Rejuvenile: Kickball, Cartoons, Cupcakes, and the Reinvention of the American Grown-up
- Author: Christopher Noxon
- Language: English
- Genre: Non-fiction
- Publisher: Crown Publishing
- Publication date: 2006

= Rejuvenile (book) =

2006 non-fiction book by Christopher Noxon

Rejuvenile: Kickball, Cartoons, Cupcakes, and the Reinvention of the American Grown-up is a non-fiction book written by author Christopher Noxon and published by Crown Publishing in 2006. The term "rejuvenile" refers to people who "cultivate tastes and mindsets traditionally associated with those younger than themselves."

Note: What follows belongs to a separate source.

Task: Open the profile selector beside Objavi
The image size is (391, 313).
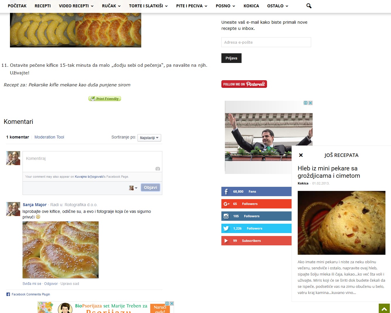Action: point(133,188)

Noxon has said that feels that being childlike can be good, but being childish is not. "There's a big difference between childish and childlike. And childish is sort of impatient and silly and ridiculous and temper tantrums and brat behavior, and childlike is open and creative and flexible."

== Summary ==
Noxon explores adults who behave and think in childlike and childish ways, and concludes that their behavior is not necessarily a bad thing. According to the book, many rejuveniles have found ways to lead productive and responsible lives without tossing aside things they've always loved—from Necco Wafers to The Adventures of Tintin to skateboarding. The book has numerous stories about like-minded adults who pursue activities such as playing dodgeball on the weekends, going to Walt Disney World Resort (without kids), and collecting toys.

== Other media ==
- Noxon has conducted radio interviews with Talk of the Nation, WHYY-FM, KMOX, and Money Matters Financial Network.
- In print, Rejuvenile has been featured in coverage of USA Today, The Globe and Mail, CBS News, and Detroit Free Press.